### What to do
Arrange the data from the line containing "has width=794, height=430." through the line containing "task-wbs-1-3: WBS 1.3 Example 3 is" as a numbered list, omitting blank lines. Leave the pictures out.

### Raw data

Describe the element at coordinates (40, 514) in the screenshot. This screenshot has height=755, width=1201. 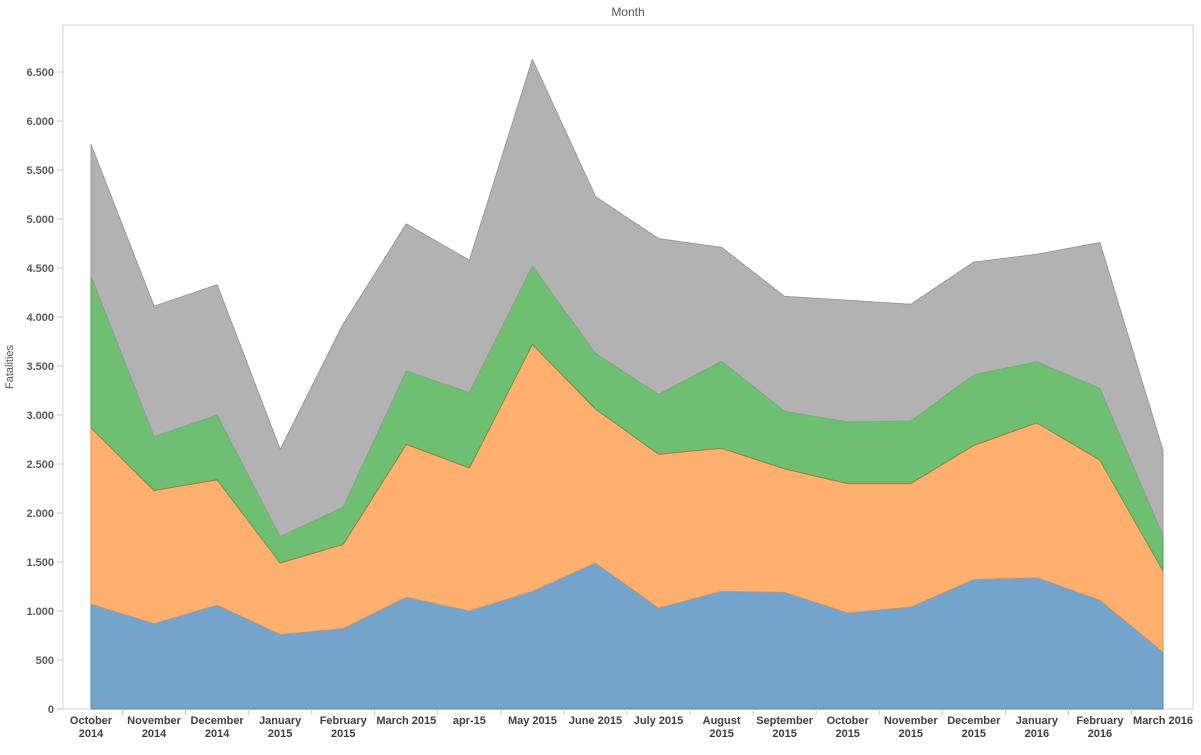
==
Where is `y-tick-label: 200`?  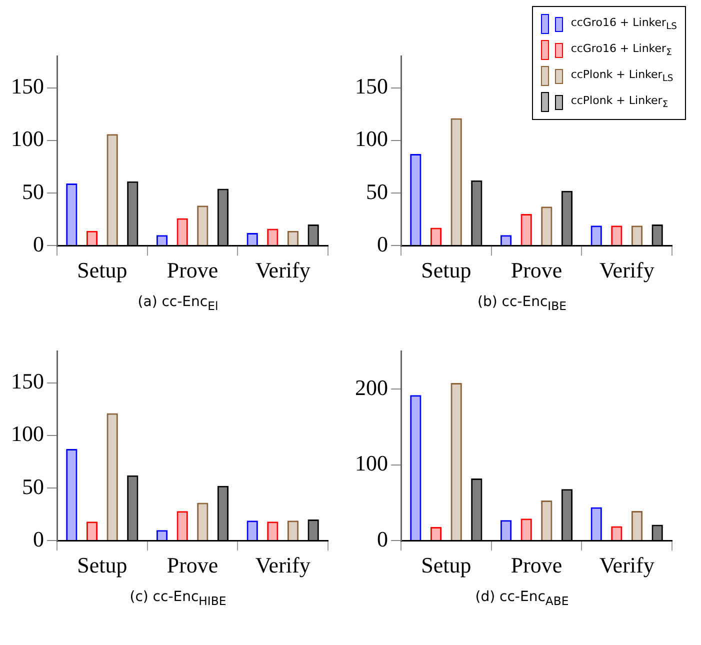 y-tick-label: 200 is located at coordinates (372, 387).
* * *
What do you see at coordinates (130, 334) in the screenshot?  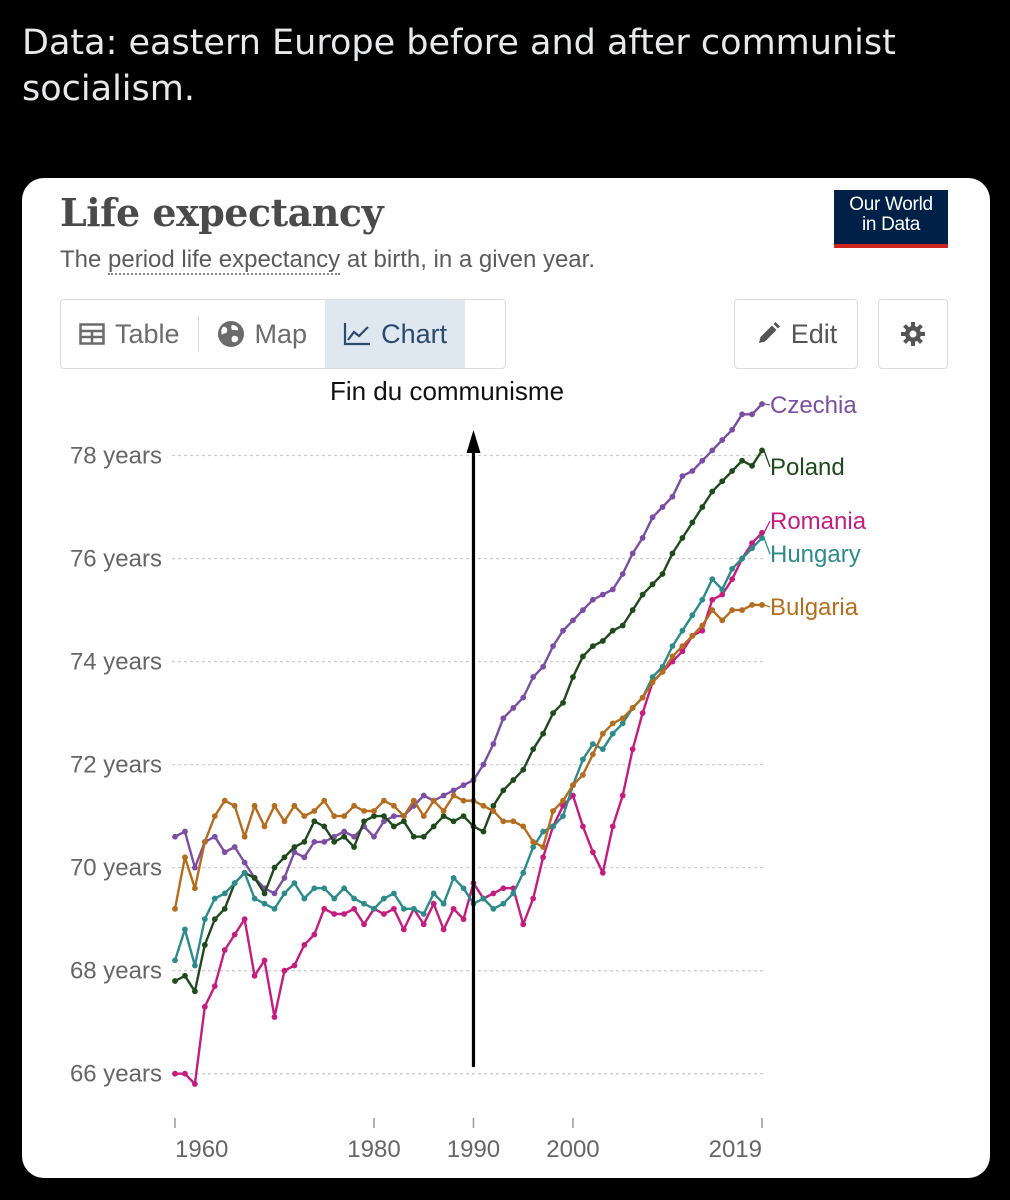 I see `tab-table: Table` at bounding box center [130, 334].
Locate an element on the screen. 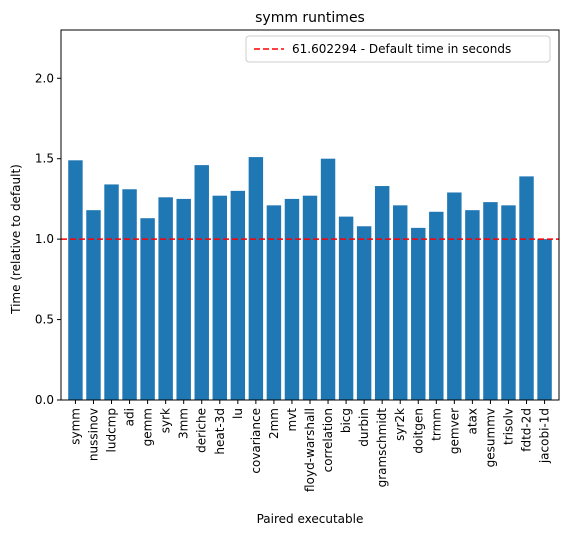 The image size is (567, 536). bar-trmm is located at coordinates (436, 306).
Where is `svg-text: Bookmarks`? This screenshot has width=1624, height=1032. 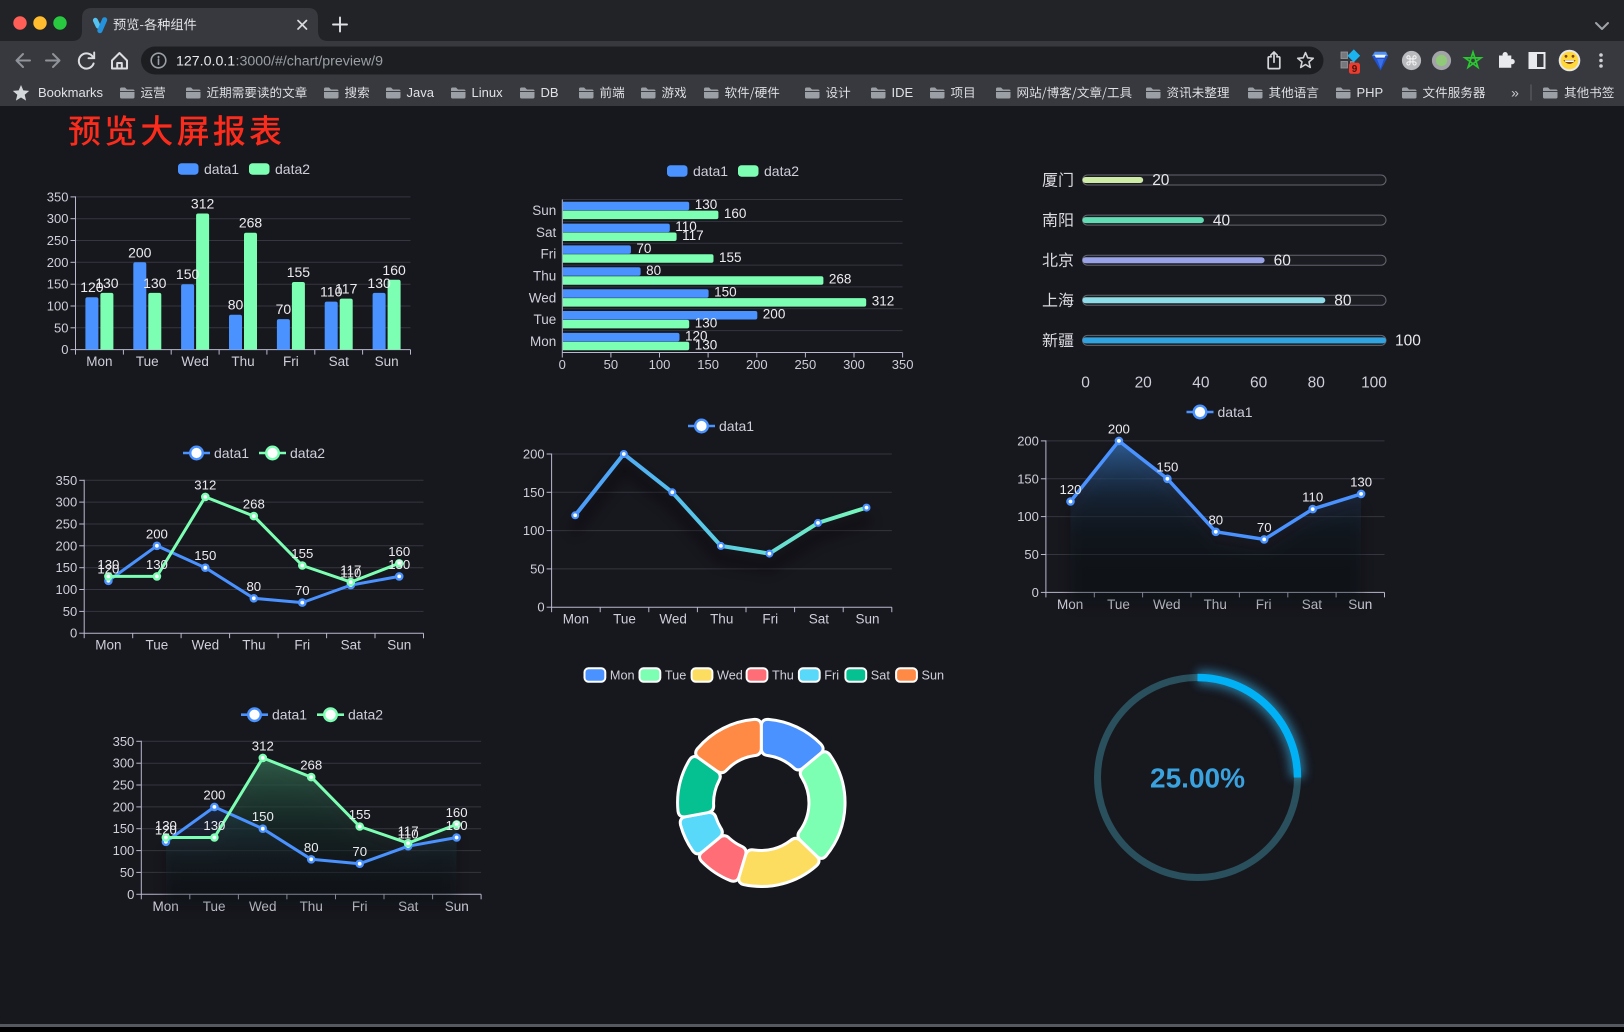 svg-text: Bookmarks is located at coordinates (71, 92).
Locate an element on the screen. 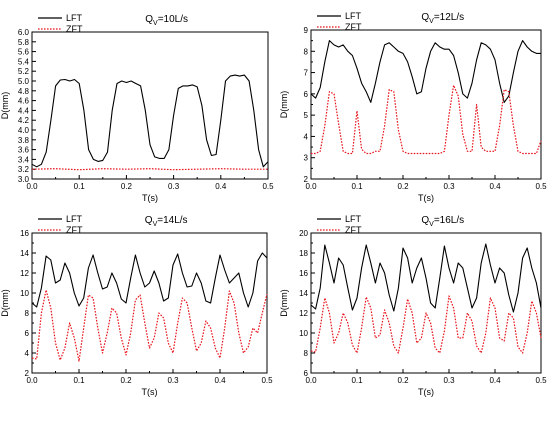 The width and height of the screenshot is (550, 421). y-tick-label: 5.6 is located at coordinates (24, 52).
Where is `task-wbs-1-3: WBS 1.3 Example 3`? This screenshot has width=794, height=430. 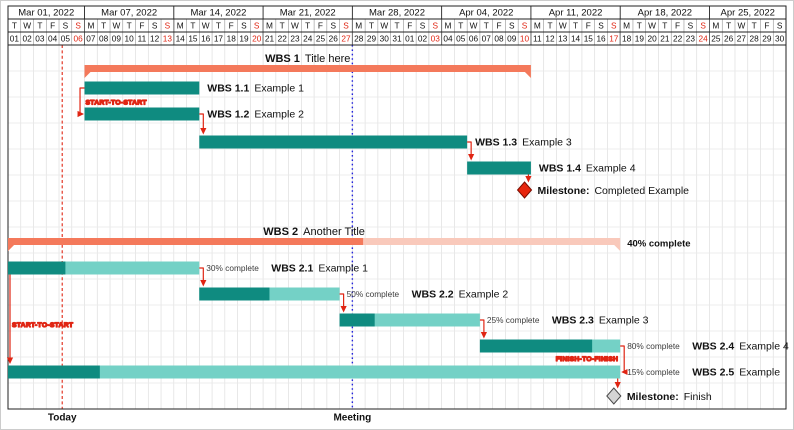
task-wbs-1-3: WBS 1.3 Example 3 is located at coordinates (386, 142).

### Problem solution
1. Where is `task-wbs-1-3: WBS 1.3 Example 3`? This screenshot has width=794, height=430. 
2. task-wbs-1-3: WBS 1.3 Example 3 is located at coordinates (386, 142).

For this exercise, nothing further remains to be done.